Free. IPhone and Android.
Packing Pro
There are many packing apps around but this is one of the originals and still one of the best. It includes a host of pre-departure planning tools as well as packing lists, sharing options and reminder tools. It’s especially good for families, as you can organize lists by family member, and you can also store a packing list for a specific type of trip, such as camping.
$4.49. iPhone.
XE currency
The XE currency conversion website has been my go-to web-based currency converter for years. Now they’ve created a useful app which makes it super easy to do so on the fly. It will store the latest rates so you can convert easily when you’re not online.
Free. iPhone and Android.
Google translate
This brilliant app does two-way instant speech translations in 32 languages. You can also hold your camera up to a sign and it translates the word for you – great if you’ve arrived somewhere and can’t differentiate the men’s from the women’s loos. You can even draw character shapes on screen and it translates them.
Free. iOs and Android. Paid upgrades available for additional languages and premium services.
Duolingo
Apple’s iPhone app of the year for 2016, this brilliantly-designed app uses games to drill the user on vocabulary in the language of their choice. Like a computer game, it guides you through levels that you need to complete before advancing. It works best for kids who are learning a language already, but can be a good refresher for adults who are rusty on their high-school German or French.
Free, iOS and Android.
iMovie
This brilliant app allows you to get creative with your video production in a really simple way. There are a variety of templates to use with pre-loaded graphics and music, and several of them work well for travel; hopefully the horror/thriller template won’t suit your family trip. You’re guided through the shooting process and instructed on the footage duration required.
$7.99, iPhone and iPad.
LiveTrekker
If you’re going to travel with your kids – and spend all that money on it – you want them to get something educational from the experience and to remember it in all its detail. A travel journal on steroids, LiveTrekker maps your route (whether it’s a city stroll or a remote hike) via GPS and you can pin photos, video, audio or text to different locations. You can share the content in real time if you’ve got data access, but it also works offline. It’s the ultimate “show and tell” or can form the basis of a more in-depth future project on the destination.
Free, iOS and Android.
Travel Diaries App
This web-based app requires a PC or iPad and provides a template for creating a gorgeous travel diary with words and images that can be stored, shared and ultimately printed and bound into a hardback book.
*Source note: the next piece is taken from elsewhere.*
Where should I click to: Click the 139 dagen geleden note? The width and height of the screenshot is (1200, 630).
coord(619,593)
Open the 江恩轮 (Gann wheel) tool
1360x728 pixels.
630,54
Free, with costs for printing and upgrades.
WiFiMapper
Whether you want to be connected or not on holiday, you’ll need WiFi at some point, and this app – which claims to be the world’s largest Wifi database covering every major city in the world – makes finding the all-important free connection so much easier. It also has short descriptions of the hotspots, so you know what sort of place you’re going to.
Free. iOS only.
Touchnote
Postcard apps allow you to put yourself in the travel picture, literally. Among the many app-cum-print services around, Touchnote is consistently rated well. (Which is a good thing; we’ve tried the Australia Post version a couple of times, with one postcard delivered six months later and one that never turned up.)
Free. iOs and Android. Cards cost from $2.99 to send.